# Records for locating displayed items:
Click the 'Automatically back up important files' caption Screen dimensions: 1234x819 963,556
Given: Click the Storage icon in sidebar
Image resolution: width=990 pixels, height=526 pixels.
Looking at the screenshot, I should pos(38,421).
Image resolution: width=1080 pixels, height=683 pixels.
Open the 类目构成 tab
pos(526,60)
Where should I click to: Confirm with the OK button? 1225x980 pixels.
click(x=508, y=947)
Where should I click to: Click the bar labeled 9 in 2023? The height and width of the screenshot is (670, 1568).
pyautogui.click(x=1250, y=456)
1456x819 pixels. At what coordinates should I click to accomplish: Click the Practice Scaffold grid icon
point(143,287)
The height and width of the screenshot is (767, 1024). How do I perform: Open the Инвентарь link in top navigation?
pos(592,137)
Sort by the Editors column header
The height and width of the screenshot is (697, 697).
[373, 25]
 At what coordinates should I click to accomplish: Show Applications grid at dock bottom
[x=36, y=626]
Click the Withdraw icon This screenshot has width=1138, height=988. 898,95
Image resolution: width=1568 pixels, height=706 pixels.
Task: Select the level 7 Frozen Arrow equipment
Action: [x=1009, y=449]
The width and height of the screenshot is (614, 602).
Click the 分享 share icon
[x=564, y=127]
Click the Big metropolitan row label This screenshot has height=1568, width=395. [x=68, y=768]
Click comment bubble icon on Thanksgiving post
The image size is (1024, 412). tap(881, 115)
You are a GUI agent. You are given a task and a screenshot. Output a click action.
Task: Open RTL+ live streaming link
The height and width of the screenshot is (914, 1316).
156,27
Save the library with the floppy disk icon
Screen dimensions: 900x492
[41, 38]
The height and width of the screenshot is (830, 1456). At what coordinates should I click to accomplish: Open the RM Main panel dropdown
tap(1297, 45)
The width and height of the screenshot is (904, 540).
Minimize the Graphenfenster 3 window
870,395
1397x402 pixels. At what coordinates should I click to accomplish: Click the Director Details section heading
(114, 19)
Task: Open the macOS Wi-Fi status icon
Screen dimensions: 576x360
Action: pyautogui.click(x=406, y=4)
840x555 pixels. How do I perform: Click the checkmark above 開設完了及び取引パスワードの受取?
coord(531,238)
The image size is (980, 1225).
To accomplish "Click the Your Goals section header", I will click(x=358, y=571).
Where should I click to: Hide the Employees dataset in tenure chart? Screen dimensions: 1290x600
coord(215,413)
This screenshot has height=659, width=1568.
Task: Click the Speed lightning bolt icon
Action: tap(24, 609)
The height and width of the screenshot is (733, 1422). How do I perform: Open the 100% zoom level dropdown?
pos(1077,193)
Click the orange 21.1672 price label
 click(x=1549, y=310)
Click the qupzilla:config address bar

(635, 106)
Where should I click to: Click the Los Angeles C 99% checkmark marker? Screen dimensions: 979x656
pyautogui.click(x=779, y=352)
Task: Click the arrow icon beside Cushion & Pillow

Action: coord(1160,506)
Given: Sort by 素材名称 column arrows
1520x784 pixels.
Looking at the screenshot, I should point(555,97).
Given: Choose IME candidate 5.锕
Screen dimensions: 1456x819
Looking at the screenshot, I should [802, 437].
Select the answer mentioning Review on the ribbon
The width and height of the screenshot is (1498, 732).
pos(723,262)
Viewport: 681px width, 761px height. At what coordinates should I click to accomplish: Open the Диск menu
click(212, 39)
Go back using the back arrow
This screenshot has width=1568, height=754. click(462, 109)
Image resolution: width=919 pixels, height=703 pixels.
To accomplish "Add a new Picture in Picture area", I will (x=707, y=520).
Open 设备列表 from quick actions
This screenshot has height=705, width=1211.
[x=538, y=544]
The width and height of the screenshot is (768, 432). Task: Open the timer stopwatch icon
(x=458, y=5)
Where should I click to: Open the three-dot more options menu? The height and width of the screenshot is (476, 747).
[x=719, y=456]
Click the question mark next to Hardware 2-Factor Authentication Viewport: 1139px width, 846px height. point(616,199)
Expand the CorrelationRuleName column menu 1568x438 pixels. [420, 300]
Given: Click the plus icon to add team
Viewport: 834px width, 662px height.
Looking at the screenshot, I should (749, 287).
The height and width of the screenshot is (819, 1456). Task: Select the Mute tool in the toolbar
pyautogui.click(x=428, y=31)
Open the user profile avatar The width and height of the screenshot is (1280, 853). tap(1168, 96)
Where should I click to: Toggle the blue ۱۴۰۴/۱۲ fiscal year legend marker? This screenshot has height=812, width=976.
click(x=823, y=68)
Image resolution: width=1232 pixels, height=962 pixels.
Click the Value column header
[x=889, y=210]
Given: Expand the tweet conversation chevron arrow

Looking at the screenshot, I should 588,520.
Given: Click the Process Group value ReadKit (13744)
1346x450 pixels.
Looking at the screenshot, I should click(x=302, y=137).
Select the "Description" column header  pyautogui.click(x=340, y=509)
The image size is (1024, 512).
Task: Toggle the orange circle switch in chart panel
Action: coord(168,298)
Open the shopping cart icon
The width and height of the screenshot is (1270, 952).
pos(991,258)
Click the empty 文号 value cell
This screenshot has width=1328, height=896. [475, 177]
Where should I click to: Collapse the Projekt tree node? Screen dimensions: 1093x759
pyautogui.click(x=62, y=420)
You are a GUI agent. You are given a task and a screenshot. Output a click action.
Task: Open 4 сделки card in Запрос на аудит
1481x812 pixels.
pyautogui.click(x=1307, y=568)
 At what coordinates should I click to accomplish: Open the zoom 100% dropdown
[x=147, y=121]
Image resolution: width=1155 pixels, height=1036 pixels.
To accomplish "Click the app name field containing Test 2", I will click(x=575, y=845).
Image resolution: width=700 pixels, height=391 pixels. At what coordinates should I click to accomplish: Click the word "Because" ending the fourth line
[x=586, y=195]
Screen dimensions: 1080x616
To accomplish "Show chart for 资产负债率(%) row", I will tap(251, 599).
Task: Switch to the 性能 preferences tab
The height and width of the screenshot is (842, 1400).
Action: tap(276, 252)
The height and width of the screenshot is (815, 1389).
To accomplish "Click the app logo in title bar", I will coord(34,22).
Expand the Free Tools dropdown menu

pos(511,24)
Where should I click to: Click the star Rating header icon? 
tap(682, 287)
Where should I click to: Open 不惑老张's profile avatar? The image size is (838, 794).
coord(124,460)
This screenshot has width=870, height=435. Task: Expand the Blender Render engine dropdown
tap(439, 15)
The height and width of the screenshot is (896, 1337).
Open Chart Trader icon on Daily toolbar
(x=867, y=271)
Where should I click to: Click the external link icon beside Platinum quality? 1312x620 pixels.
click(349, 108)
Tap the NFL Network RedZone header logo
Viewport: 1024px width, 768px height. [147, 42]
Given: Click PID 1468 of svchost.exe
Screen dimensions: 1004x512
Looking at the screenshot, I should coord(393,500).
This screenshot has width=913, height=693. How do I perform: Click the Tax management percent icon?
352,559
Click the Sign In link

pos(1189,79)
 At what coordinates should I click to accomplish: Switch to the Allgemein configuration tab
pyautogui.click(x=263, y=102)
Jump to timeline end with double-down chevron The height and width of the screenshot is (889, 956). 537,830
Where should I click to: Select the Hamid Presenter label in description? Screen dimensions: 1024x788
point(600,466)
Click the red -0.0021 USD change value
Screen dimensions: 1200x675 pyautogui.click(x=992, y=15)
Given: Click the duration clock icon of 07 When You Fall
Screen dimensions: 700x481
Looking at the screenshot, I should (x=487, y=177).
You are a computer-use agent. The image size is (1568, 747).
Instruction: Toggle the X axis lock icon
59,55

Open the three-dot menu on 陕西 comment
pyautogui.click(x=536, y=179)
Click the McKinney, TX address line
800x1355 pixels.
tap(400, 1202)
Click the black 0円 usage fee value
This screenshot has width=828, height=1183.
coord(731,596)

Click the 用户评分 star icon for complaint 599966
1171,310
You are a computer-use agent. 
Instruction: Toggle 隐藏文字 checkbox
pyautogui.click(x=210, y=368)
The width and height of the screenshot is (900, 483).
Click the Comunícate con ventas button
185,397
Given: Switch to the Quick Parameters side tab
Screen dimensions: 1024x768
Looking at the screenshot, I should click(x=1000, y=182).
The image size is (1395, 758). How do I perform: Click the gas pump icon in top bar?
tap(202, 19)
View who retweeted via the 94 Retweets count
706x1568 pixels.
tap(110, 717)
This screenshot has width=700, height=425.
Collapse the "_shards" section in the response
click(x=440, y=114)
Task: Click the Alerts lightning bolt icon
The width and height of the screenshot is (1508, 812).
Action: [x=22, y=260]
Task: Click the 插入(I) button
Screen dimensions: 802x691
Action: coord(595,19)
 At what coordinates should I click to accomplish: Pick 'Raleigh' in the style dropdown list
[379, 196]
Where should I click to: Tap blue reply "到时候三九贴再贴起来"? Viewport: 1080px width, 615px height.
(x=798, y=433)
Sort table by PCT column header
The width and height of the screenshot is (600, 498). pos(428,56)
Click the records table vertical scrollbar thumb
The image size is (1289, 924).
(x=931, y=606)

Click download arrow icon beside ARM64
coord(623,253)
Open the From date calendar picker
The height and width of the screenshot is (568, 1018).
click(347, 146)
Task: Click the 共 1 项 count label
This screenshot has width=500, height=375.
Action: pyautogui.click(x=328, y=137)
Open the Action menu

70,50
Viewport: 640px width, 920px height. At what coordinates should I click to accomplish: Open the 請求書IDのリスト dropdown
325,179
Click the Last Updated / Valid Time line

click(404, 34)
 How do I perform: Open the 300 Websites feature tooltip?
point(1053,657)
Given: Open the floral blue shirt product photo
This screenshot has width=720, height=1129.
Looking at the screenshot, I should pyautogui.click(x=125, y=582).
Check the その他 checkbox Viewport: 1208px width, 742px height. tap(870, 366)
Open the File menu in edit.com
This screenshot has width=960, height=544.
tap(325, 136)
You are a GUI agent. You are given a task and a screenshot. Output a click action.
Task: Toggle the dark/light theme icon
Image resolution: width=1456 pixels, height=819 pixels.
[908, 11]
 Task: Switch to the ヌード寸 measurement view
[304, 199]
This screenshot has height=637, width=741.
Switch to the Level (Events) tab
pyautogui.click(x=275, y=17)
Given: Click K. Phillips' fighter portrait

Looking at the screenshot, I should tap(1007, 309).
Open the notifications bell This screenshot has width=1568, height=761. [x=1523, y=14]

# Task directions:
Quote word for word the stretch of items from the line containing "Where should I click to: Open the" through the line containing "Looking at the screenshot, I should click(x=302, y=137).", including both of those lines.

# Response to this exercise:
Where should I click to: Open the three-dot more options menu? The height and width of the screenshot is (476, 747).
[x=719, y=456]
Click the question mark next to Hardware 2-Factor Authentication Viewport: 1139px width, 846px height. point(616,199)
Expand the CorrelationRuleName column menu 1568x438 pixels. [420, 300]
Given: Click the plus icon to add team
Viewport: 834px width, 662px height.
Looking at the screenshot, I should (749, 287).
The height and width of the screenshot is (819, 1456). Task: Select the Mute tool in the toolbar
pyautogui.click(x=428, y=31)
Open the user profile avatar The width and height of the screenshot is (1280, 853). tap(1168, 96)
Where should I click to: Toggle the blue ۱۴۰۴/۱۲ fiscal year legend marker? This screenshot has height=812, width=976.
click(x=823, y=68)
Image resolution: width=1232 pixels, height=962 pixels.
Click the Value column header
[x=889, y=210]
Given: Expand the tweet conversation chevron arrow

Looking at the screenshot, I should 588,520.
Given: Click the Process Group value ReadKit (13744)
1346x450 pixels.
Looking at the screenshot, I should click(x=302, y=137).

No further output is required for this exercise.